Une civilisation à bout de "souffle"

«"On ne comprend rien à la civilisation moderne, écrivait Bernanos (...), si l'on n'admet pas d'abord qu'elle est une conspiration universelle contre toute espèce de vie intérieure..." Oui, contre tout ce qui aura eu du prix pour les êtres de ma race : une vie recueillie dans une maison ancienne où ont vécu avant nous ceux dont nous sommes issus et que nous avons aimés, et d'où ils souhaitent de s'éloigner le moins possible, car c'est là et nulle part ailleurs qu'ils communient à la terre et que les constellations leur sont familières, et que le vent dans les branches leur parle avec une voix humaine.
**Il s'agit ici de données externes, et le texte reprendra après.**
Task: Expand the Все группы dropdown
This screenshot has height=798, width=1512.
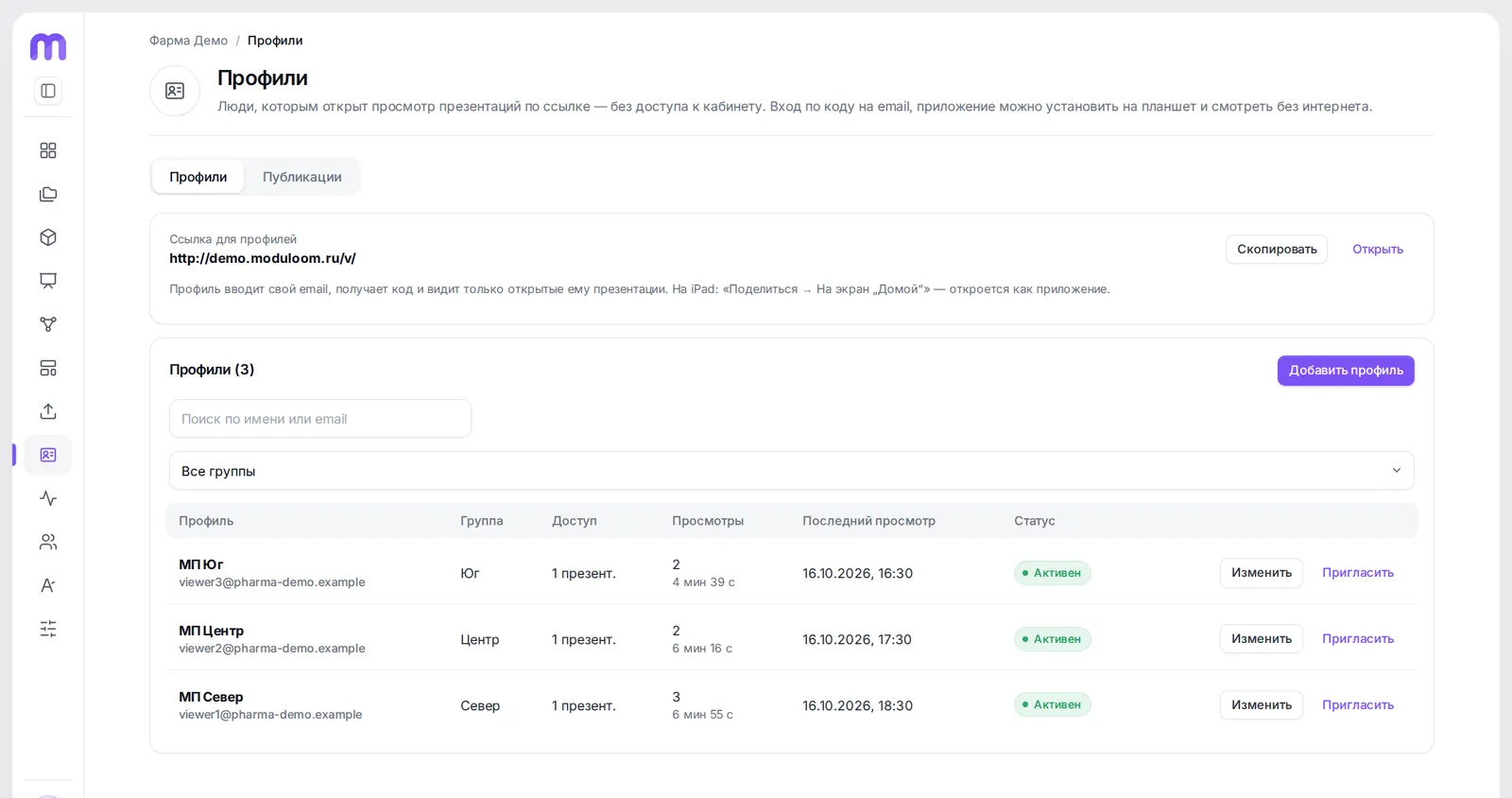Action: point(792,471)
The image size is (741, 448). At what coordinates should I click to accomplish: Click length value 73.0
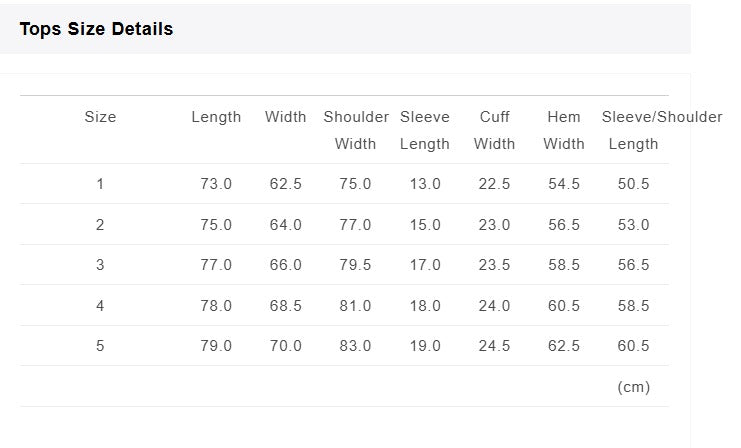[x=216, y=184]
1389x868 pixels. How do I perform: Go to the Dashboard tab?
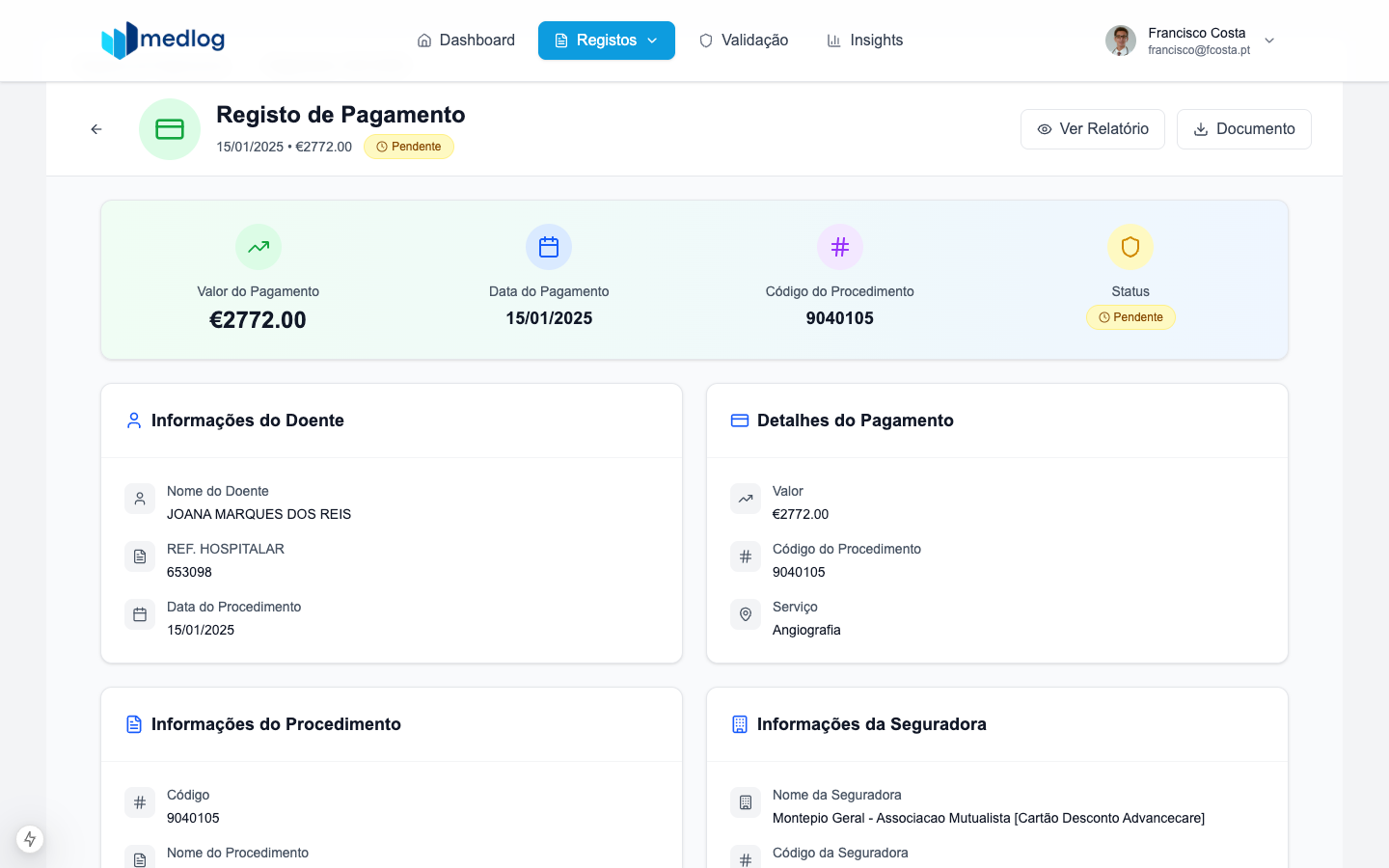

Je hais tout ce qui interrompt la réflexion, tout ce qui attente au silence, hors la musique qui ne trouble pas le silence parce qu'elle naît de lui et s'en nourrit.» Ainsi s'exprimait François Mauriac dans son Dernier bloc-notes 1968-1970 (Flammarion ou Points).

Qu'ajouter ? L'essentiel en quelques lignes est dit. Et d'abord cette idée fulgurante de Bernanos : la civilisation moderne bannit toute vie intérieure, c'est-à-dire toute vie de l'esprit, toute vie morale, spirituelle..., toute conscience. En étant dévoreuse de temps, de calme, de solitude choisie... ; et parce que la vie intérieure est un obstacle aux influences extérieures et à tous les trafics, commerces, corruptions.
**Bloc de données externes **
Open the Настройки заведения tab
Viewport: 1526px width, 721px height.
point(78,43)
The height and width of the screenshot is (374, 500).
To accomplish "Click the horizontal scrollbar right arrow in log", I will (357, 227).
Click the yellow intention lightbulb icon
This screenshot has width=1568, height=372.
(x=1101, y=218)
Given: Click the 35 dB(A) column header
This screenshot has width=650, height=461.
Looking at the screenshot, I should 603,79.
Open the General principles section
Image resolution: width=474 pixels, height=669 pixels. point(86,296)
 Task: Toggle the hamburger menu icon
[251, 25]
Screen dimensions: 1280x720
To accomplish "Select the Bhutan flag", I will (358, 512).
Le tapage et le remue-ménage du monde saturent nos facultés de perception. Nous devenons aveugles et sourds, rétifs devant tout effort intellectuel. "Vite fait, mal fait", voilà ce qui caractérise notre civilisation hyperactive, où l'urgence inhibe la réflexion, la concentration, la prudence et jusqu'à la conscience professionnelle, où de plus en plus d'actions sont faites à la hâte et sans soin, et où la mauvaise volonté progresse.

Une existence paisible et méditative, sédentaire, centrée sur la vie intérieure, isolée du monde extérieur, détachée des choses terrestres, en communion avec la nature, sachant prendre le temps, cultivant l'amour du travail bien fait, baignant dans la grande musique..., devient un anachronisme dans une civilisation pleine de bruits et de fureurs, de laideurs et de puanteurs, qui court à perdre son "souffle", à sa perte qui sait ?

«Abandonnez toute espérance, vous qui entrez», telle était l'inscription placée sur la porte de l'Enfer de Dante. Pour sortir de l'enfer terrestre et établir un paradis sur la terre, peut-être nous faut-il marquer une pause et raviver notre flamme intérieure en renouant avec des idées, des lois, des valeurs, des vérités absolues et immuables. Et cesser, comme disait Mauriac, «cette folie qui nous porte à sacrifier l'éternel au périssable»*.